Requirement 1: According to the discussion of evolutionary psychology, why might we be tempted to draw too much significance from the Darwinian account of our origins? Answer in one to three sentences.
Requirement 2: From the discussion of evolutionary psychology, print the passage from "I sometimes think" to "by evolutionary psychology." word for word.

Text block:
=== Section Start ===
I sometimes think that we are tempted to draw too much significance from the Darwinian account of our origins, because it replaced the Biblical account of our origin and that account, if it were true, would have all kinds of significance. Just as the natural sciences tend to suffer from "physics envy", I suspect that the humanities all have a bad case of "Scripture envy". We expect our origin stories to be significant, and we can not accept the significance of anything unless it comes attached to an origin story.
That is simply untrue. Ev. Biologists often make use of ev. psych reasoning. Dawkins does this all the time.
Could you give an example? Perhaps you and I understand different things by evolutionary psychology.
I'm guessing that most laypeople here identify Ev Psych with the sort of explanations offered in Pinker's How the Mind Works and The Blank Slate. Are those the kinds of explanations that you consider to be pseudoscience?
I haven't read Blank Slate. What little I remember of the fraction I read of How the Mind Works made the case for a materialistic and reductionist account of the Mind, and pointed out that the Human Mind evolved by natural selection. I am in complete agreement on both points - those viewpoints did not originate with Evolutionary Psychology, and EP does not have the sole responsibility for defending them.
So, since I don't know the explanations you are talking about, I can't say for sure they are pseudo-science. But I do know of a demarcation criterion. Did Pinker suggest how his explanations could be tested by experiment? Did he report the results of experiments? If not, then he was either doing pseudo-science or philosophy. Sorry, I don't have a demarcation criterion to distinguish those two. But, if someone says they are doing philosophy, I usually give them the benefit of the doubt.
=== Section End ===
Exercise data:
=== Section Start ===
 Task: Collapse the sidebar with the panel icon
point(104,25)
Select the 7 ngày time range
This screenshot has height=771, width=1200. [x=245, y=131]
=== Section End ===
Worked solution 1: We may be tempted to draw too much significance from it because it replaced the Biblical account of our origin, and that account, if it were true, would have all kinds of significance.

Worked solution 2:
I sometimes think that we are tempted to draw too much significance from the Darwinian account of our origins, because it replaced the Biblical account of our origin and that account, if it were true, would have all kinds of significance. Just as the natural sciences tend to suffer from "physics envy", I suspect that the humanities all have a bad case of "Scripture envy". We expect our origin stories to be significant, and we can not accept the significance of anything unless it comes attached to an origin story.
That is simply untrue. Ev. Biologists often make use of ev. psych reasoning. Dawkins does this all the time.
Could you give an example? Perhaps you and I understand different things by evolutionary psychology.